▶ **Source document**
>>>>>

Thursday is the last day for conference committee debate on financial
regulatory reform. Both House and
Senate negotiators are seeking to
hammer out the differences between their two bills, determining the
shape of the final measure that, if approved, would be sent to President
Obama for signature. Here's what's at stake in this landmark day in a
months-long legislative battle to reform the way Wall Street does
business and prevent another crash.
- Resist Lobbyists
Reuters's Andy Sullivan writes of the
much-discussed Volcker Rule and derivatives rules, "Wall Street
lobbyists have been unable to kill both proposals as Democrats ride a
wave of public disgust at the industry over the damage to the economy
and employment from the financial crisis of 2008. Still, the members of
the committee are likely to soften their toughest proposals to retain
the support of centrist lawmakers whose votes will be needed for the
merged bill to clear both chambers of Congress before it is sent to
Obama."

<<<<<

▶ **Source data**
>>>>>

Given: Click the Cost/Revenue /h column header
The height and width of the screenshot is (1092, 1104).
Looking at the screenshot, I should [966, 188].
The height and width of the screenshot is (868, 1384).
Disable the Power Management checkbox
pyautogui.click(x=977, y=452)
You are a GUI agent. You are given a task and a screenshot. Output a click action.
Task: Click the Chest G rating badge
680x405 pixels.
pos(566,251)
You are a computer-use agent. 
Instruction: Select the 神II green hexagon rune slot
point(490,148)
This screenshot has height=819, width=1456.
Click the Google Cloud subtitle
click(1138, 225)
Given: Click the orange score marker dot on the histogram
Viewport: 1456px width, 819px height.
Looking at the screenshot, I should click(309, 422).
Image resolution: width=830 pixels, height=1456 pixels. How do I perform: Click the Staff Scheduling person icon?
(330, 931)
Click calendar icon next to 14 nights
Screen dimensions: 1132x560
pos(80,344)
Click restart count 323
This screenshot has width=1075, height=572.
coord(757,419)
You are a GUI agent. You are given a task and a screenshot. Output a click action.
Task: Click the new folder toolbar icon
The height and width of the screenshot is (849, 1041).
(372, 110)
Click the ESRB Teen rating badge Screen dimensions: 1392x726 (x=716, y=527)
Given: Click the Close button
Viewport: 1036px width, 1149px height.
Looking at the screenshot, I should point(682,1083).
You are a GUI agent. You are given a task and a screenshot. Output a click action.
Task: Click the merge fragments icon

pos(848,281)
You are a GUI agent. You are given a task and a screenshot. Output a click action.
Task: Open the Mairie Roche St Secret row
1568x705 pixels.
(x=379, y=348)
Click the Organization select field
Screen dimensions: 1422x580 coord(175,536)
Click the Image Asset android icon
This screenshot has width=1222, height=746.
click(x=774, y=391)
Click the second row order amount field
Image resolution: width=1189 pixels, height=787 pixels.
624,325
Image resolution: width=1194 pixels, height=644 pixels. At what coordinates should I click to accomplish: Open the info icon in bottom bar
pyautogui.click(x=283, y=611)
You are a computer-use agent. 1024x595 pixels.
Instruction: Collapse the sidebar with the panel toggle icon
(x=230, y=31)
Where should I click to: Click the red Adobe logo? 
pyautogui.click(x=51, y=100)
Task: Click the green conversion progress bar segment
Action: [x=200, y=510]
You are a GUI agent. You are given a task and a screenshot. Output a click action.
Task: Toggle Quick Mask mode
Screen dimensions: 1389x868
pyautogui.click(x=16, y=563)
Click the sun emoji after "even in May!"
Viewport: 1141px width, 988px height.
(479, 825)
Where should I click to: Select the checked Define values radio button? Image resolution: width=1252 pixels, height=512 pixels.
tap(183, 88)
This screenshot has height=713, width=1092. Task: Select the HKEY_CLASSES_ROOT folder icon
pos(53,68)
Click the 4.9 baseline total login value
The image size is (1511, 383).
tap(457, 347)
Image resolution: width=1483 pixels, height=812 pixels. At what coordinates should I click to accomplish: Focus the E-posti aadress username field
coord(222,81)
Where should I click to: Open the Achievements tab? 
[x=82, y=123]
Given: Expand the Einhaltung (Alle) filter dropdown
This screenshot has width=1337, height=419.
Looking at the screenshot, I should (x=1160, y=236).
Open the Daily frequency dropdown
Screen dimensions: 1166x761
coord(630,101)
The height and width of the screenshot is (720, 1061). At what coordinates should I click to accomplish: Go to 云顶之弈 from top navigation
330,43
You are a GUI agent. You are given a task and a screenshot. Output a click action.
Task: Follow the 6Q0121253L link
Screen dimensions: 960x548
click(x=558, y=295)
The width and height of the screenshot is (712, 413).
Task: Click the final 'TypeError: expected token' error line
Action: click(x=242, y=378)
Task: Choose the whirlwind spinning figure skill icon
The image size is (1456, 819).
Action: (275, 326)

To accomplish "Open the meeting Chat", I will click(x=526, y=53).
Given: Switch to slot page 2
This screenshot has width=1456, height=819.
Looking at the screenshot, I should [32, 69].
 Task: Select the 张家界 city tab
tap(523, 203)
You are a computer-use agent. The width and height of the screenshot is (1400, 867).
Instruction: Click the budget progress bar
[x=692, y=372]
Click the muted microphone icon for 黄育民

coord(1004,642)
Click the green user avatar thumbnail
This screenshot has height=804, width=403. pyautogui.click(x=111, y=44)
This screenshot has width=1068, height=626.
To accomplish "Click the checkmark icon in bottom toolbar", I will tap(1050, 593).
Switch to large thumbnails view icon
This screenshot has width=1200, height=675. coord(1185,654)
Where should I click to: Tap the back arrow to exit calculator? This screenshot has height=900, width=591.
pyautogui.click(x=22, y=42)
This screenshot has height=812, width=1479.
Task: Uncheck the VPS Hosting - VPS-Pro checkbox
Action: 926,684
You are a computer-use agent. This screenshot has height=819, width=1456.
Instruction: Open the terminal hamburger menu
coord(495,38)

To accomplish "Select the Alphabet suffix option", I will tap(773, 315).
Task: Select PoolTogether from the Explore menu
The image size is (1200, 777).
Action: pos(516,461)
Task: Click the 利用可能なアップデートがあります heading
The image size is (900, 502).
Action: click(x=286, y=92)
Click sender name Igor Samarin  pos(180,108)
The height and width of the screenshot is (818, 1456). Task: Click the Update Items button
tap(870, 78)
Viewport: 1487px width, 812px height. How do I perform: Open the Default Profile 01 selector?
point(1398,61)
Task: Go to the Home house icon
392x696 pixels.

<<<<<

▶ **Given problem 1**
Rewrite the article on financial regulatory reform from "Thursday is the" up to and including "prevent another crash.", changing "Wall Street" to "the banking industry".
▶ **Given problem 2**
Write what comes next in the article on financial regulatory reform.

▶ **Written answer 1**
Thursday is the last day for conference committee debate on financial
regulatory reform. Both House and
Senate negotiators are seeking to
hammer out the differences between their two bills, determining the
shape of the final measure that, if approved, would be sent to President
Obama for signature. Here's what's at stake in this landmark day in a
months-long legislative battle to reform the way the banking industry does
business and prevent another crash.

▶ **Written answer 2**
- Make Derivative Markets Transparent The New York Times calls
derivative regulation "arguably the most important issue for big banks
because real reform will crimp their huge profits from derivatives
deal-making. It also is arguably the most important one for the public.
The largely unregulated, multitrillion-dollar market in derivatives fed
the bubble, intensified the bust and led to the bailouts. Unreformed, it
will do so again. The final bill must ensure that derivatives are
traded on transparent exchanges and processed through third-party
clearinghouses to guarantee payment in case of default."
- Should
Banks Have to Spin Off Derivatives Business? The Washington Post's
David Cho reports, "Democratic
leaders pressured Sen. Blanche Lincoln (D-Ark.) Wednesday to scale back a
proposal that would force big banks to spin off their derivatives
businesses, highlighting a conflict that has the potential to crack
Democratic support behind the massive regulatory reform bill as it nears
final passage. ... Her refusal to strike a deal is dividing liberal
Democrats supporting the proposal and moderates who want it removed. The
issue is expected to be in the spotlight Thursday as the House and
Senate seek to reconcile their versions of the bill."
- Close
The Loopholes Time's Mark Wilson sighs, "Congress, as
part of the financial reform legislation, is working on an exemption
that would allow State Street to continue creating and investing in the
conduits that nearly led to its demise. ... Welcome to the wonderful
world of financial reform, where rules are set and then quickly it is
determined what firms get to ignore them." Wilson explains past
loopholes and those in the current legislation.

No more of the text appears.